*Assignment:*
When a line in the material beneath includes the word "Services", add it to the count, and report the count alone.

*Supplied entries:*
***

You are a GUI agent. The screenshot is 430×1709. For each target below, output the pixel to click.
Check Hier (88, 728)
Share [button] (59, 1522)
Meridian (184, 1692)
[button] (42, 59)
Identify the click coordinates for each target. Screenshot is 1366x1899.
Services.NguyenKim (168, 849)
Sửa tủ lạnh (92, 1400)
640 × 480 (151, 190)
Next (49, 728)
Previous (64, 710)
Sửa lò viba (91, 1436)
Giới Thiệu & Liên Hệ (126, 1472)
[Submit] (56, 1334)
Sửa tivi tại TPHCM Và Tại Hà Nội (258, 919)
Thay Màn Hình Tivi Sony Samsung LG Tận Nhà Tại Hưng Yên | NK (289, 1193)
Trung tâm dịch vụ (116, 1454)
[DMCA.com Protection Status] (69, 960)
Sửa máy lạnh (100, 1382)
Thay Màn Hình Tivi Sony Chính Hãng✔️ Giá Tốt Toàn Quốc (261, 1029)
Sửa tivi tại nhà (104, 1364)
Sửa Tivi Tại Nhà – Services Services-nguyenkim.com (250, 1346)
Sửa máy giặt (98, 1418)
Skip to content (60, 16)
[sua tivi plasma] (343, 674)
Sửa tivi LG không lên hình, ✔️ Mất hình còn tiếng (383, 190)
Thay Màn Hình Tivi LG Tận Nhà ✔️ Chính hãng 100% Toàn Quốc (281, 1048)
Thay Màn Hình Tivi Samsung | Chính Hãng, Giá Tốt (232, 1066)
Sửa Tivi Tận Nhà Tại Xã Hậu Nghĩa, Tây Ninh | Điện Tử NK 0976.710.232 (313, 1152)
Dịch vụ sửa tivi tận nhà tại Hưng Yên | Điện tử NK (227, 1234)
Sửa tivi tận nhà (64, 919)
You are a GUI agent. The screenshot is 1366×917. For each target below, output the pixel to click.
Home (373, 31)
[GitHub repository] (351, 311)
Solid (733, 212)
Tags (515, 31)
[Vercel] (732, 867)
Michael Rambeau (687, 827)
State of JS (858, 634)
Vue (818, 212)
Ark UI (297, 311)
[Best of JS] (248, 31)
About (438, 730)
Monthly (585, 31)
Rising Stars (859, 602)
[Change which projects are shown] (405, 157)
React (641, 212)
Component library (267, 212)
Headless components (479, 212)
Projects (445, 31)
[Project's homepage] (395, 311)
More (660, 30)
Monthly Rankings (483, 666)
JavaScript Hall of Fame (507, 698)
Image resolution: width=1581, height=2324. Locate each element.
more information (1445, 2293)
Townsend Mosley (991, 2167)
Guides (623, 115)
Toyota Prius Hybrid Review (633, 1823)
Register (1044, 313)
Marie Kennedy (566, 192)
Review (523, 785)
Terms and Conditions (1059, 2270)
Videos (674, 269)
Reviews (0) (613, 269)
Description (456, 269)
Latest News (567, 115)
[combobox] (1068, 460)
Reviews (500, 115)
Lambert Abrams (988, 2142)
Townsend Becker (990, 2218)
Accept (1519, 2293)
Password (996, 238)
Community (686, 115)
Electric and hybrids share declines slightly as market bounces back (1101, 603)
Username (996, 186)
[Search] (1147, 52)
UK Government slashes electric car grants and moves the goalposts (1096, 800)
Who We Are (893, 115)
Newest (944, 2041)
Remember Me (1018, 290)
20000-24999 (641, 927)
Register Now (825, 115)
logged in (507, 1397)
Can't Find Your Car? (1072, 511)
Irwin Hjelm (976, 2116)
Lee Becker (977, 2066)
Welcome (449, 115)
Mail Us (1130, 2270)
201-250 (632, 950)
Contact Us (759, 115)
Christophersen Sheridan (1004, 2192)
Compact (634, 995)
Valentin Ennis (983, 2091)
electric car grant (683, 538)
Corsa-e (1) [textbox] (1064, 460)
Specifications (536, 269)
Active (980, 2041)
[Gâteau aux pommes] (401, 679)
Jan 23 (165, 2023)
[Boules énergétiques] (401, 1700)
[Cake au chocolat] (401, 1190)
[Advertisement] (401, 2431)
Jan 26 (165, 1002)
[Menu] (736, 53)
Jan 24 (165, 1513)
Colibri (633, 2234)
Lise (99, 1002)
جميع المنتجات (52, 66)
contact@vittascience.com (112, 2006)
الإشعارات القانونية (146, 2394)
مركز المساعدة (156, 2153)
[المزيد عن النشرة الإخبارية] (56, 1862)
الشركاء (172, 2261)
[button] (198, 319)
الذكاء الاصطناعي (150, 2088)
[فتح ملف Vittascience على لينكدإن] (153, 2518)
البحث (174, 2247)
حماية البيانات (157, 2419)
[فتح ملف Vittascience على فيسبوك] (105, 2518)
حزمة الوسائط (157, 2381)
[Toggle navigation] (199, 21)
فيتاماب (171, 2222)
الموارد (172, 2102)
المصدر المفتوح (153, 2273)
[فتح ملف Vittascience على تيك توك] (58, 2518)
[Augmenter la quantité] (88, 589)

***

*Solution to this task:*
2